Some of the right hon. and learned Gentlemans predecessors know full well that there are difficult problems to cope with. Tracking people in, tracking people through and tracking people out has always been difficult. In a world in which the number of migrants has doubled and we have 90 million visitors and roughly 90 million people going out of the UK, it becomes very difficult. That is the problem that we are trying to resolve. If Mr. Speaker allows me, I shall have more to say about that in the next few days.
Ms Sally Keeble (Northampton, North) (Lab): I very much welcome the reforms, especially the shift of resources to the front line, which is where my constituents want them to be. On the IND proposals, what will my right hon. Friend do to ensure that strict protocols are in place so that the system is secure, to cut out duplication and to ensure consistent decision making in what will be an arms-length, decentralised agency?
John Reid: We can try to do that by simplifying the law. Much of the detail that my hon. Friend seeks I will, if I am allowed, elaborate on a future occasion. As I have said, my officials have been working very hard on two other sets of proposals: one is about rebalancing the criminal justice system and the other relates to the specifics of the IND. One thing that we certainly should do is listen carefully to what those with experience, either as constituency MPs or former Ministers, have to say. I think that I am correct in saying that in the past 24 hours my hon. Friend has met my hon. Friend the Minister for Immigration, Citizenship and Nationality to discuss the matter, and we are always willing to discuss it further.

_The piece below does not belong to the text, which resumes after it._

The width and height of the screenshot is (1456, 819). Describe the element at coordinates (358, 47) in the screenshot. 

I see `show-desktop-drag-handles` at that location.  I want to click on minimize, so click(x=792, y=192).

Stewart Hosie (Dundee, East) (SNP): I thank the Home Secretary for advance notice of his statement and I welcome some of its contents, not least the plans to transform the culture, skills, systems, processes and data of the Home Office. He will be aware of many recent criticisms, such as foreign prisoner release, the missing passports fiasco, and the imbalance between the location of immigration officers and ports at which so few, if any, people illegally entering the country are apprehended. Can he assure us that, in making the changes in the 55 paragraphs and 38 high-level bullet points at the back of the action plan, there will be no loss of front-line focus in those areas? In particular, will there be a continued focus on the direct relationship and linkage between the Home Office and the Scottish Drug Enforcement Agency over serious crime and drugs issues and the counter-terrorism role?
John Reid: Yes, I certainly hope that that will be the case. By definition, if we are identifying international contacts and dealing with organised crime on a pan-national scale, it would be completely contradictory if we were to lessen the co-ordination in the fight against crime among the countries of the United Kingdom.